Give the data again exactly, from its opening line through the line in which "This screenshot has width=934, height=535." appears.

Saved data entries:
···

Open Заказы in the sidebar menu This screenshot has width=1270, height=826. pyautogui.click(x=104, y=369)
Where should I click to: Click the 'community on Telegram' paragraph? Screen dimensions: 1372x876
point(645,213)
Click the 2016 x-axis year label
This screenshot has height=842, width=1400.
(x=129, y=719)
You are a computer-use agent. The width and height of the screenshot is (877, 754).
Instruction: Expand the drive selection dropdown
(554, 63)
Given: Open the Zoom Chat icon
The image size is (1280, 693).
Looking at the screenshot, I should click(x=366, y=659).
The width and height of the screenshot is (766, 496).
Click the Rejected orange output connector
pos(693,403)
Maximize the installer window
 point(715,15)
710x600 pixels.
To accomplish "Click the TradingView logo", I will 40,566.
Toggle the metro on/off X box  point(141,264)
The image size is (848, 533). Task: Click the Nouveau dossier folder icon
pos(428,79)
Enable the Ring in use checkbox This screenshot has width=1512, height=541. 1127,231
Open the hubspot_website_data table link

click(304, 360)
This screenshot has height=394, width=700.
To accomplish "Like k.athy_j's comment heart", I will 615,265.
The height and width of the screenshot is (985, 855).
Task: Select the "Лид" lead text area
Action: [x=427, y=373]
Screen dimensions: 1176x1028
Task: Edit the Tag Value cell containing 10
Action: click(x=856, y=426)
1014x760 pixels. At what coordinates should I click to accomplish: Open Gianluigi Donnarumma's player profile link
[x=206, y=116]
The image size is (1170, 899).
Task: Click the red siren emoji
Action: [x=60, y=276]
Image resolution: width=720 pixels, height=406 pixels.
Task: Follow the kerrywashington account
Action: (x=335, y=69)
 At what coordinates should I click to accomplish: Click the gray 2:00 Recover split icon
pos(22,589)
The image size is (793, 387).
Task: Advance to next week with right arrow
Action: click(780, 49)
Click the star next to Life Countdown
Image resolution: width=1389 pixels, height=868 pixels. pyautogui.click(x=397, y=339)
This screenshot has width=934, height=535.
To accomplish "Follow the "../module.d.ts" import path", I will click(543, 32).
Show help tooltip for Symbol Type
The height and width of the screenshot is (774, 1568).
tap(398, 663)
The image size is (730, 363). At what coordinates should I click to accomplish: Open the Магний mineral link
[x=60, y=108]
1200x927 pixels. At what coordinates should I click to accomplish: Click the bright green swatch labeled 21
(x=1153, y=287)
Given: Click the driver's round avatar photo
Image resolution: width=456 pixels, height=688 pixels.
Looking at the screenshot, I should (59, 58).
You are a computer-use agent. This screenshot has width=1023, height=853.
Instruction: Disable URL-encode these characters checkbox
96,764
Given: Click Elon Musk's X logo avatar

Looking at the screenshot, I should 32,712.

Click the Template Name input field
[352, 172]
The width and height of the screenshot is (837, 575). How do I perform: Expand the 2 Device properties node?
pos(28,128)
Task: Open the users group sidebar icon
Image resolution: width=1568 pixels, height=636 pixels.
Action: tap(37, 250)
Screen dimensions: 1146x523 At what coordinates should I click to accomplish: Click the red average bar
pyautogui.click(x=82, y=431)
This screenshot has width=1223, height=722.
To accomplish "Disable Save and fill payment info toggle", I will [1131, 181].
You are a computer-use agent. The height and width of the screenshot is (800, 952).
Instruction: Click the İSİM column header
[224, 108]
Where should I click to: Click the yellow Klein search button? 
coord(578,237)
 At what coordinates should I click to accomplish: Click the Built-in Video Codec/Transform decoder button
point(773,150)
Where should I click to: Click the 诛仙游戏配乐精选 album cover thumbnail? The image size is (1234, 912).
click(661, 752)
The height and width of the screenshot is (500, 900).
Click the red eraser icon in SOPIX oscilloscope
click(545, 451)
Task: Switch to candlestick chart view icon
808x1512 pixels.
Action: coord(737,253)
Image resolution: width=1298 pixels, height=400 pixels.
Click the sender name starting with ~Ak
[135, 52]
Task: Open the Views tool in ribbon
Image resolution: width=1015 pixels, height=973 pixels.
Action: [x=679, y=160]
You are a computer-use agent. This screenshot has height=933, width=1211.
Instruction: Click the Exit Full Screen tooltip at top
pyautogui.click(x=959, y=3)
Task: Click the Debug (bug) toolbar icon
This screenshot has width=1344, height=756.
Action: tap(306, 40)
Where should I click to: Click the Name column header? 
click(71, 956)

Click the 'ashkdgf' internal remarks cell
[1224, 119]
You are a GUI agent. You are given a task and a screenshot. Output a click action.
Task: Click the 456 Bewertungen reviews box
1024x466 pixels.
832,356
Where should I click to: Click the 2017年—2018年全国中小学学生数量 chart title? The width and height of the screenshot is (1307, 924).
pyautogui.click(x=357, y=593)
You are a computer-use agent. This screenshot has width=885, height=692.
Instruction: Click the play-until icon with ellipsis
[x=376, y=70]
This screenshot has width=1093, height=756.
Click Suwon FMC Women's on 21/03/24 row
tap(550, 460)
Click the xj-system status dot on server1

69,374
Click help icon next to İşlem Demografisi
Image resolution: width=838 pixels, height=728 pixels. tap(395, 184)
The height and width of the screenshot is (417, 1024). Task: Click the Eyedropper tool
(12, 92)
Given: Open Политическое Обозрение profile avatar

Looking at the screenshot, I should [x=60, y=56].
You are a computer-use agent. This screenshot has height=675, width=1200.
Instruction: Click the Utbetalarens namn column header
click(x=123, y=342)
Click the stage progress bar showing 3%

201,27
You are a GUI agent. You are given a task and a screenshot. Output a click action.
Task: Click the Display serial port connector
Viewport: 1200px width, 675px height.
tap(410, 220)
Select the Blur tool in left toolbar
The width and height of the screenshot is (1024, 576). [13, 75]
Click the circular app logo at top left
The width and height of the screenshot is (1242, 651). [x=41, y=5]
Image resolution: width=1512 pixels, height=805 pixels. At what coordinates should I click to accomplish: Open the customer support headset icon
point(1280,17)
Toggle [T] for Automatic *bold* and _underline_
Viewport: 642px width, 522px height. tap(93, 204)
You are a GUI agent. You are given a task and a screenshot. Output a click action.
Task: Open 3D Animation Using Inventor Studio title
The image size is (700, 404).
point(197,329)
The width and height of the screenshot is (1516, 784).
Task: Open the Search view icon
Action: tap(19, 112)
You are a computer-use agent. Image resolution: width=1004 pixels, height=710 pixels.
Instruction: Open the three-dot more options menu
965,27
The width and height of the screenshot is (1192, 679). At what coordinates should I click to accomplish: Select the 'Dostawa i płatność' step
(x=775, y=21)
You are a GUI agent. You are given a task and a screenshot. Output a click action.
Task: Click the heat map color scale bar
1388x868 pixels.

···

(Task result)
Open Заказы in the sidebar menu This screenshot has width=1270, height=826. pyautogui.click(x=104, y=369)
Where should I click to: Click the 'community on Telegram' paragraph? Screen dimensions: 1372x876
point(645,213)
Click the 2016 x-axis year label
This screenshot has height=842, width=1400.
(x=129, y=719)
You are a computer-use agent. The width and height of the screenshot is (877, 754).
Instruction: Expand the drive selection dropdown
(554, 63)
Given: Open the Zoom Chat icon
The image size is (1280, 693).
Looking at the screenshot, I should click(x=366, y=659).
The width and height of the screenshot is (766, 496).
Click the Rejected orange output connector
pos(693,403)
Maximize the installer window
 point(715,15)
710x600 pixels.
To accomplish "Click the TradingView logo", I will 40,566.
Toggle the metro on/off X box  point(141,264)
The image size is (848, 533). Task: Click the Nouveau dossier folder icon
pos(428,79)
Enable the Ring in use checkbox This screenshot has width=1512, height=541. 1127,231
Open the hubspot_website_data table link

click(304, 360)
This screenshot has height=394, width=700.
To accomplish "Like k.athy_j's comment heart", I will 615,265.
The height and width of the screenshot is (985, 855).
Task: Select the "Лид" lead text area
Action: [x=427, y=373]
Screen dimensions: 1176x1028
Task: Edit the Tag Value cell containing 10
Action: click(x=856, y=426)
1014x760 pixels. At what coordinates should I click to accomplish: Open Gianluigi Donnarumma's player profile link
[x=206, y=116]
The image size is (1170, 899).
Task: Click the red siren emoji
Action: [x=60, y=276]
Image resolution: width=720 pixels, height=406 pixels.
Task: Follow the kerrywashington account
Action: (x=335, y=69)
 At what coordinates should I click to accomplish: Click the gray 2:00 Recover split icon
pos(22,589)
The image size is (793, 387).
Task: Advance to next week with right arrow
Action: click(780, 49)
Click the star next to Life Countdown
Image resolution: width=1389 pixels, height=868 pixels. pyautogui.click(x=397, y=339)
This screenshot has width=934, height=535.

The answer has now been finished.